Though, can I tell you of my complete lack of motivation? Alright – not entirly true. I have motivation for school, work, and… er… exercising lately. I’ve lost motivation to be single. Ha. True. I don’t do “singles” things really. I mean, I DO because I AM single and therefore everything I do, by my single nature, could be considered a “singles thing”, but I don’t really jump on those things that most singles jump on in the hopes of NOT being single anymore. Meh. I just don’t care. Oh, and by “jump on” I mean “get involved in” activities and scenarios that are blatantly set up for “match-making and mingling” purposes. I do whats I want dag-nab-it! I seriously think I over-killed in my old Singles Ward and then again in Provo – where being single is akin to having a big red letter A stamped across your chest. Oh come on – the Scarlet Letter? Tell me some of you caught the allusion. Well, it’s not good. It means there’s something (lowering voice) “wrong” with you. Shush! Someone might thing there’s something wrong with me! And there isn’t… there isn’t… right? Gasp!
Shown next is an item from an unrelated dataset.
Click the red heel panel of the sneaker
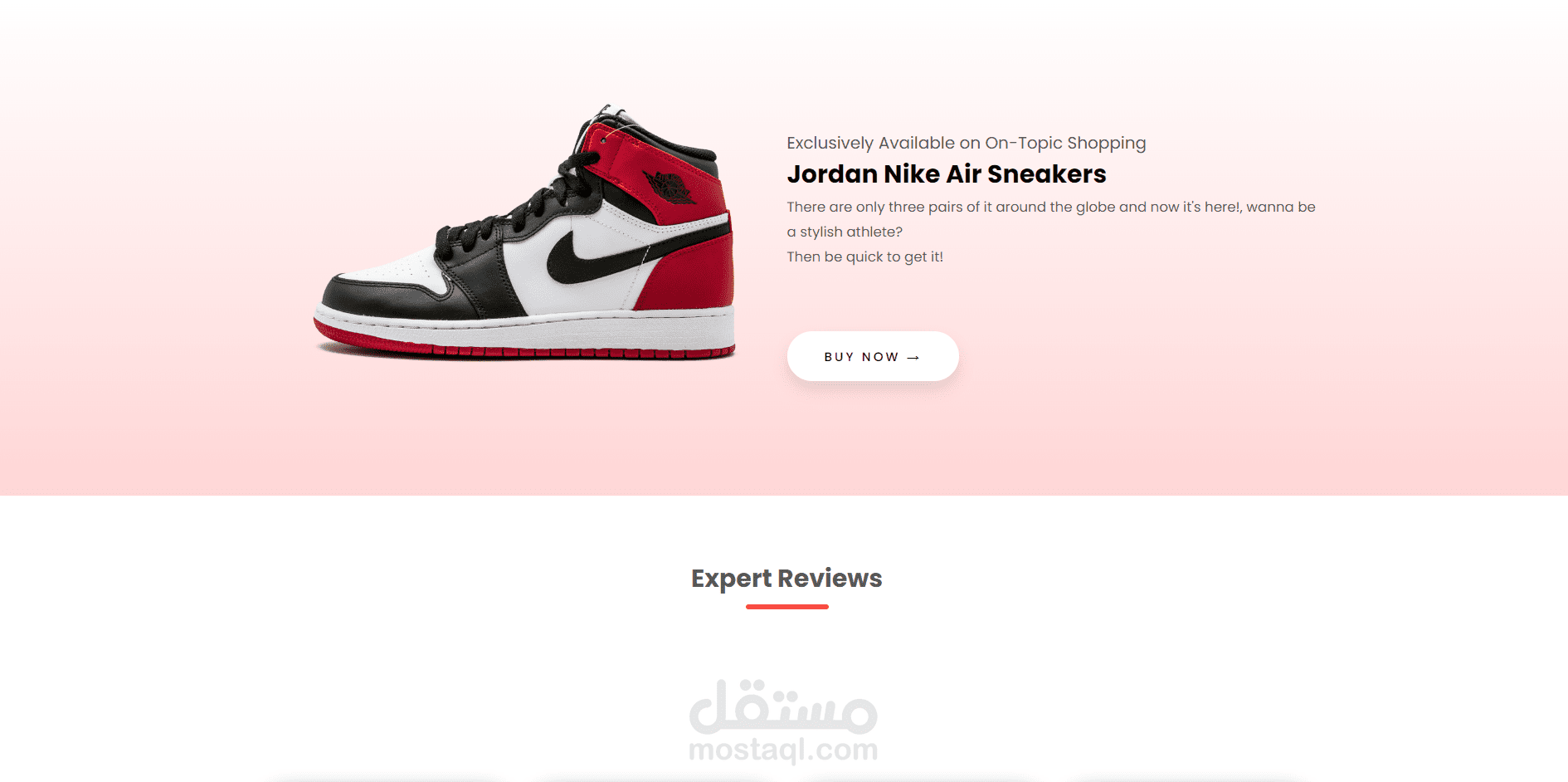Screen dimensions: 1568x782 687,276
Maybe a few things ;) I call it “personality.” I just have a… unique personality.
Anyway, I’m pretty happily single and not really “in the mood” to attend all those ridiculous functions held in “get married” pressure cookers. I figure I’m a social little bug, I like people, I tend to have a normal to oppotomistc personality, they can find me. Right? Shore! Let them come! And until then, I’m going to wait for my ACCEPTANCE (or denial) letter form the UofU. I’m also going to wait for Spring so I can plant flowers, and for this day to end so I can go eat some dinner. Wait wait wait.
I hope you found those random thoughts useful or at any rate – a self-esteem boost. It doesn’t get more pathetic than that. Eh? Maybe I should stick with blogging about my weekends. At least there are things to mention and on really lucky weekends – things to mock. I’m always game for a good mocking.